The first seminary of moral discipline, and the best, as we have already shown, is the home; next comes the school, and after that the world, the great school of practical life. Each is preparatory to the other, and what the man or woman becomes, depends for the most part upon what has gone before. If they have enjoyed the advantage of neither the home nor the school, but have been allowed to grow up untrained, untaught, and undisciplined, then woe to themselves—woe to the society of which they form part!

The best-regulated home is always that in which the discipline is the most perfect, and yet where it is the least felt. Moral discipline acts with the force of a law of nature. Those subject to it yield themselves to it unconsciously; and though it shapes and forms the whole character, until the life becomes crystallized in habit, the influence thus exercised is for the most part unseen and almost unfelt.

The importance of strict domestic discipline is curiously illustrated by a fact mentioned in Mrs. Schimmelpenninck's Memoirs, to the following effect: that a lady who, with her husband, had inspected most of the lunatic asylums of England and the Continent, found the most numerous class of patients was almost always composed of those who had been only children, and whose wills had therefore rarely been thwarted or disciplined in early life; whilst those who were members of large families, and who had been trained in self-discipline, were far less frequent victims to the malady.

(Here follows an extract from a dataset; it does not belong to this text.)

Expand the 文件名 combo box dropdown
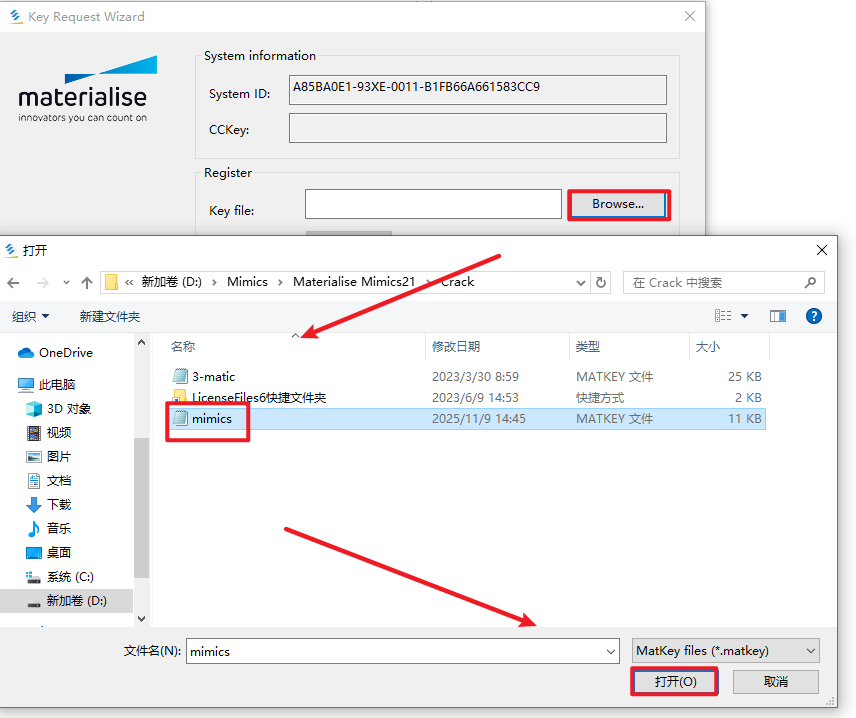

Although the moral character depends in a great degree on temperament and on physical health, as well as on domestic and early training and the example of companions, it is also in the power of each individual to regulate, to restrain, and to discipline it by watchful and persevering self-control. A competent teacher has said of the propensities and habits, that they are as teachable as Latin and Greek, while they are much more essential to happiness.

Dr. Johnson, though himself constitutionally prone to melancholy, and afflicted by it as few have been from his earliest years, said that "a man's being in a good or bad humour very much depends upon his will." We may train ourselves in a habit of patience and contentment on the one hand, or of grumbling and discontent on the other. We may accustom ourselves to exaggerate small evils, and to underestimate great blessings. We may even become the victim of petty miseries by giving way to them. Thus, we may educate ourselves in a happy disposition, as well as in a morbid one. Indeed, the habit of viewing things cheerfully, and of thinking about life hopefully, may be made to grow up in us like any other habit. [152] It was not an exaggerated estimate of Dr. Johnson to say, that the habit of looking at the best side of any event is worth far more than a thousand pounds a year.

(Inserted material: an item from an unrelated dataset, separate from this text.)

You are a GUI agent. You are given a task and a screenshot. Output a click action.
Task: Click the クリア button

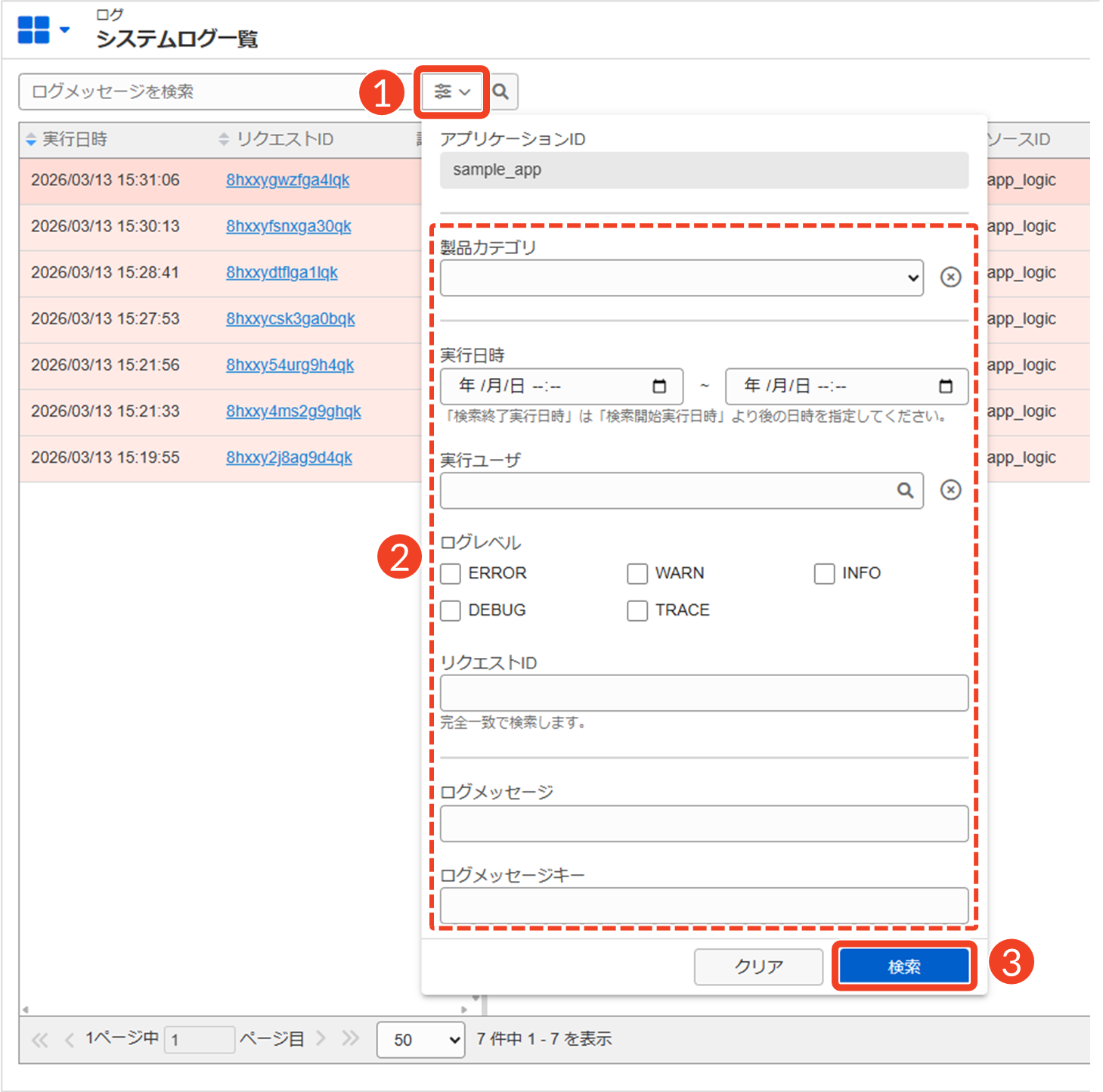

The religious man's life is pervaded by rigid self-discipline and self-restraint. He is to be sober and vigilant, to eschew evil and do good, to walk in the spirit, to be obedient unto death, to withstand in the evil day, and having done all, to stand; to wrestle against spiritual wickedness, and against the rulers of the darkness of this world; to be rooted and built up in faith, and not to be weary of well-doing; for in due season he shall reap, if he faint not.

The man of business also must needs be subject to strict rule and system. Business, like life, is managed by moral leverage; success in both depending in no small degree upon that regulation of temper and careful self-discipline, which give a wise man not only a command over himself, but over others. Forbearance and self-control smooth the road of life, and open many ways which would otherwise remain closed. And so does self-respect: for as men respect themselves, so will they usually respect the personality of others.